## Directions
Among the entries, find the lines with the string "each" and report them.

[Items from a dataset]
□ □ □ □ □
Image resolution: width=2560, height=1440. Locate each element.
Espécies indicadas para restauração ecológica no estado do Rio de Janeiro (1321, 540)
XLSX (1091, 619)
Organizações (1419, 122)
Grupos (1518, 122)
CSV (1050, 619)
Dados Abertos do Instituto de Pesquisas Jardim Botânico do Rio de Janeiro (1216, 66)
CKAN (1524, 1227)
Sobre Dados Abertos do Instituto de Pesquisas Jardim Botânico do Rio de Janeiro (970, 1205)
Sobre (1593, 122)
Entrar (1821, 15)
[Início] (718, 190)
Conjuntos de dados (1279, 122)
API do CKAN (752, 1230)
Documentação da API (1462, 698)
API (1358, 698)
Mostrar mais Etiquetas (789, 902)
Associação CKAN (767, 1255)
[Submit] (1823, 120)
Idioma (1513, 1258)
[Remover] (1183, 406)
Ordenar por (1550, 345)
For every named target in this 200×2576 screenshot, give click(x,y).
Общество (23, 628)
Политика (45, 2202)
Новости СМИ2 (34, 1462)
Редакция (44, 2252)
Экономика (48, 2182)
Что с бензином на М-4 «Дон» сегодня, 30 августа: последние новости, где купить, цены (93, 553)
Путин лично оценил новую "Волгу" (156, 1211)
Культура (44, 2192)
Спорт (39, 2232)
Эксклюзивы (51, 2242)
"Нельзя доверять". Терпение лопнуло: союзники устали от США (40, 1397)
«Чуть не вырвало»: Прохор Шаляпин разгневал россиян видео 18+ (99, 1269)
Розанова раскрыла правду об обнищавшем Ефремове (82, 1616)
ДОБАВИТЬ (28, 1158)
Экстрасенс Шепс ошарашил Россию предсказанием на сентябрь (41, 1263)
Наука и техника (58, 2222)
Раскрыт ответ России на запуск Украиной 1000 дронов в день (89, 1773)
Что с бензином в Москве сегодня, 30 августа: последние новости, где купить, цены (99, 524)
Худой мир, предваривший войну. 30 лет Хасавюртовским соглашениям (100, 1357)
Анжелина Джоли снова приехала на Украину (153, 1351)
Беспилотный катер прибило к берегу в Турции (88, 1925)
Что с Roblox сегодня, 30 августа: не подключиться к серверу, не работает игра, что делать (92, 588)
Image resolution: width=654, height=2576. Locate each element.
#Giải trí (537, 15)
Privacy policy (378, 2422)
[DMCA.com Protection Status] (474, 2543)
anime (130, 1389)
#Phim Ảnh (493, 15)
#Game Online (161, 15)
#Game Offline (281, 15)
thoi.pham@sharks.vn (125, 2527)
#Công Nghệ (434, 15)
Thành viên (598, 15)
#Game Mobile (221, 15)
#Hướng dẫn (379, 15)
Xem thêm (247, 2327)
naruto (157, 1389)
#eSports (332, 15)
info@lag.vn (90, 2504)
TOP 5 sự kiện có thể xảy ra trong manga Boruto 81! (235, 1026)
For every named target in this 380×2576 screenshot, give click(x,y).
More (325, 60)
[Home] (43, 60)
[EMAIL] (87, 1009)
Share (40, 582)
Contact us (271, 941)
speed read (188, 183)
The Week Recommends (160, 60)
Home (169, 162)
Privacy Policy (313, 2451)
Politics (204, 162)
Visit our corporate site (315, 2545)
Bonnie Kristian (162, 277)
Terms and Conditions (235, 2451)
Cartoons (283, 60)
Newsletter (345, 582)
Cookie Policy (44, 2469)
□ □ □ □ □
## Task response
Image resolution: width=2560, height=1440. Locate each element.
Image resolution: width=654, height=2576. Locate each element.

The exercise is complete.